Doug – I’m not arguing that they’re invariably better. I was just responding to your contention that they probably aren’t that different.
Cappellano in Barolo may be the best test of the thesis, as he planted ungrafted vines in the middle of his plot in Gabutti in Serralunga in 1989, using massal selection from other parts of the same vineyard. “I was sick of hearing the old-timers tell me, ‘Barolo was much better than Barolo made today on grafted American rootstocks,’” Teobaldo Cappellano said, according to Kerin O’Keefe in her Barolo/Barbaresco book.
I’ve only ever had a couple Cappellano Barolos, so I can’t opine on the difference in flavors, but O’Keefe says this:
[T]he ungrafted plants are sparcer, with fewer grape bunches, when compared to the lush vegetation of the grafted vines. “Veteran growers used to tell me they always felt the real reason behind grafting on American rootstock was to increase production, since the ungrafted vines were less vigorous and produced fewer grapes,” explained Capellano.

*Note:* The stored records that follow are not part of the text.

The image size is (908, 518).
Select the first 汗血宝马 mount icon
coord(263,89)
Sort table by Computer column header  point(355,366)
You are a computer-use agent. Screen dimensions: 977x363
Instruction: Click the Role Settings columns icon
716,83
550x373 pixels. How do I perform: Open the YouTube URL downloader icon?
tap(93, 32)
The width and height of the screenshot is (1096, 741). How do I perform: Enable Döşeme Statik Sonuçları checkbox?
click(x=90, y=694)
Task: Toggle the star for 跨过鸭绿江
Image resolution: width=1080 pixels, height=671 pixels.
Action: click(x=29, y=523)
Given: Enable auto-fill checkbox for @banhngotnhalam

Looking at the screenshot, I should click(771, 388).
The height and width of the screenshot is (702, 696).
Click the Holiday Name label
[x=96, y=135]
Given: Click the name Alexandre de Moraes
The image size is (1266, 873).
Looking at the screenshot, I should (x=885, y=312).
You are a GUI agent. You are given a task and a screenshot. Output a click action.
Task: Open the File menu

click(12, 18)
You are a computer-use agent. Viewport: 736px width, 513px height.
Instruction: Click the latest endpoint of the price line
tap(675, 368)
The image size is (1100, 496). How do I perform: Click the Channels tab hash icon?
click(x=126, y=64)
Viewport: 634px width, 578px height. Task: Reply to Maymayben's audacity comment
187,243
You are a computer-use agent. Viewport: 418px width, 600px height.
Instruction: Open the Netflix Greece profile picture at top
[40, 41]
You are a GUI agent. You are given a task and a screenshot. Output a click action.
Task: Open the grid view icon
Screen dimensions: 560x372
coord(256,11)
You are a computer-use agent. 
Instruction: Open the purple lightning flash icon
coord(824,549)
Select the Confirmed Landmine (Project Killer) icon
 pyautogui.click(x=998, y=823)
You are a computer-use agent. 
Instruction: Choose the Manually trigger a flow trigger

And looking at the differences between the two vineyards, they may not have been completely wrong.
That’s interesting since the more vigorous, ungrafted vines are more than 70 years old. The own-rooted vines were barely 20 years old when O’Keefe was writing. Presumably they weren’t yet diseased.
Her observations are also in line with what Filipa Pato told me about the very low yields for her father’s ungrafed baga vineyard in Portugal (mentioned above). Also, I believe that Paul Draper at Ridge told me back in the 90s that one of the reasons AxR1 was used so widely in California, even though it was known to have low resistance to phylloxera, was that it was good for yields.
So there’s a fair deal of evidence suggesting that the rootstocks do materially affect the fruit, whether for good or bad.
Of the finished Cappellano wine, made exactly as the wine from the rest of the vineyard is, O’Keefe says: The ungrafted vines … produce a more austere Barolo with downright heroic structures as well as a persistent bouquet.
I don’t know what varieties your Australian guy is growing. Perhaps different grapes are more or less sensitive to the rootstock on which they’re planted.